Abstract
Abstract
BACKGROUND. Early detection of tumor response to neoadjuvant therapy (NAT) could be used to tailor therapy and lower toxicity from ineffective treatments. The CCTG MA.22 trial has shown that RNA disruption is associated with breast cancer response to NAT when measured by image guided core biopsy mid-treatment. The objectives of this study were: 1) to determine the optimal time to measure the tumor RNA Disruption Index (RDI) after initiation of NAT when assessed by fine needle aspiration (FNA) in an office setting and 2) to determine if RDI could predict response to a second chemotherapy agent in patients that had a suboptimal response.
METHODOLOGY. We performed a prospective pilot study including patients with palpable biopsy-proven breast cancer eligible for NAT. Chemotherapy and surgery were at the discretion of the treating physician. Two FNAs after cycles 1, 2, 3 and after initiation of a new chemotherapy agent were collected in RNA Protect Cell Reagent and sent to Rna Diagnostics Inc. to assess RDI. Prospectively recorded clinical tumor measurements and surgical pathology reports were obtained. Tumor pathological response (pR) after NAT was measured by pathological complete response (pCR: no invasive disease in breast) and residual cancer burden index (RCBI).
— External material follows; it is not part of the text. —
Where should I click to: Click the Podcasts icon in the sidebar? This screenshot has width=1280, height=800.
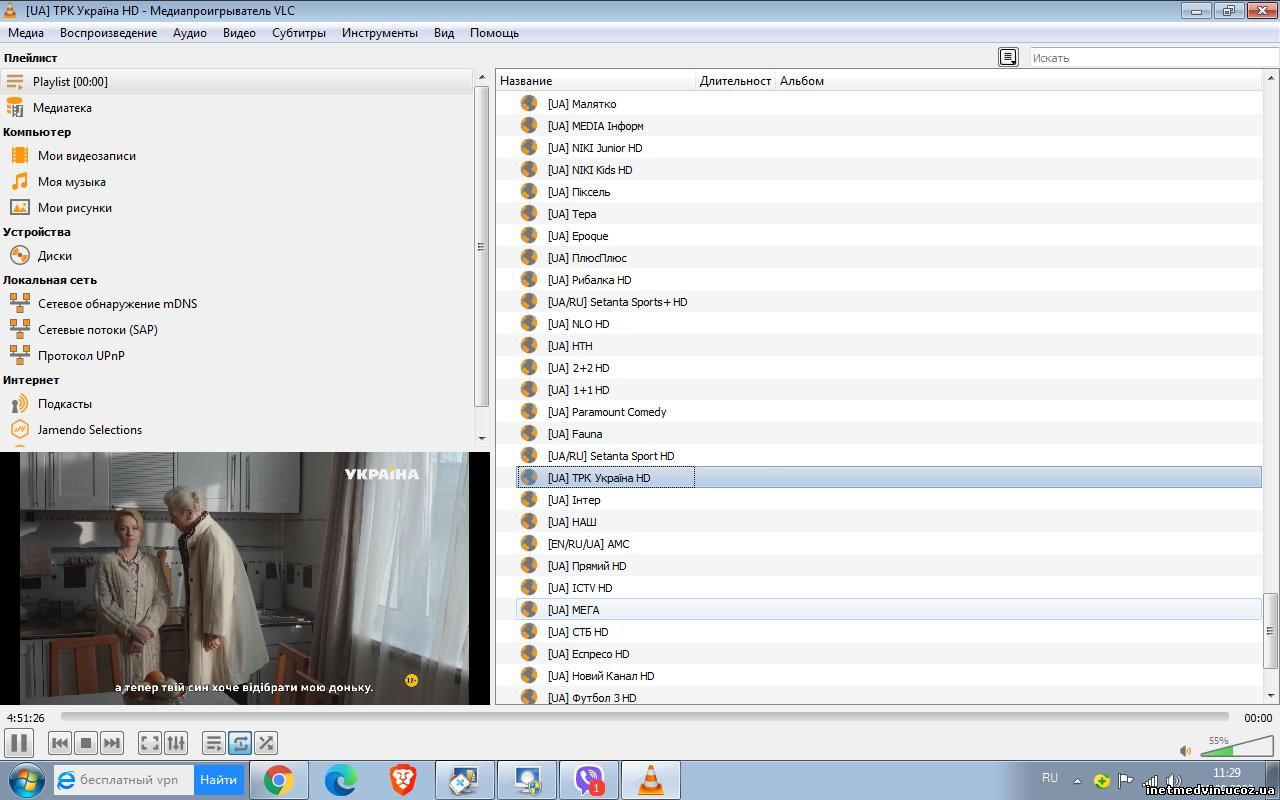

RESULTS. 30 patients were accrued to the study. One patient withdrew consent, one patient was found to have metastatic disease and did not undergo surgery, and one patient had bilateral breast cancer (n= 29 evaluable tumors). ER+HER2-: 38% (11/29), ER-Her2-: 28% (8/29) and HER2+: 34% (10/29). 89% (25/28) of patients received taxane and anthracycline containing regimens. All HER2+ received trastuzumab. Our pCR and RCBI 0-1 rates were 24% (7/29) & 38% (11/29) respectively. At cycles 1, 2 and 3, RDI could be evaluated in 72% (21/29), 73% (16/22) and 44% (7/16) of palpable tumors. After the switch to a new agent, RDI could only be evaluated in 30% (3/10) of patients with palpable tumors. Using a tumor RDA cutoff at 5 (non-responder RDI < 5 (NR) and responder RDI ≥ 5 (R)), responder status between cycle 1 and 2 was concordant in 73% (11/15). After 1 cycle, NR vs. R was associated with numerically lower pCR (13% (2/15) vs. 33% (2/6), p=0.54) and RCBI 0-1 at surgery (20% (3/15) vs. 33% (2/6), p=0.60). These findings were similar after cycle 2. Non-analyzable samples (NAS) because of absence of RNA were associated with high pR (pCR: 38% (3/8) and RBCI 0-1: 75% (6/8)). The 3 NR at cycle 1 that achieved a significant pR had either non-palpable tumors or NAS after switching to a new chemotherapy agent.
CONCLUSION. RDI can be measured by FNA in an office setting and could be helpful to identify early non-responders to NAT. The optimal time to perform RDI is after 1 or 2 cycles of treatment, which should be considered in ongoing and future trials. This study was underpowered to detect a statistically significant correlation between RDI and pR. NAS is associated with high pR and could represent responders to treatment. This early data suggests that RDI is unlikely to be helpful in assessing response to a second chemotherapy agent after receiving 4 cycles of standard chemotherapy. The use of RDI to tailor NAT needs to be evaluated in larger prospective trials.
Citation Format: Samkari A, Chung W, Parissenti A, Pritzker L, Trabulsi N, Basik M, Boileau J-F. Tumor RNA disruption index as a tool to predict response to neoadjuvant chemotherapy in breast cancer: Optimizing timing of biopsy [abstract]. In: Proceedings of the 2016 San Antonio Breast Cancer Symposium; 2016 Dec 6-10; San Antonio, TX. Philadelphia (PA): AACR; Cancer Res 2017;77(4 Suppl):Abstract nr P1-09-19.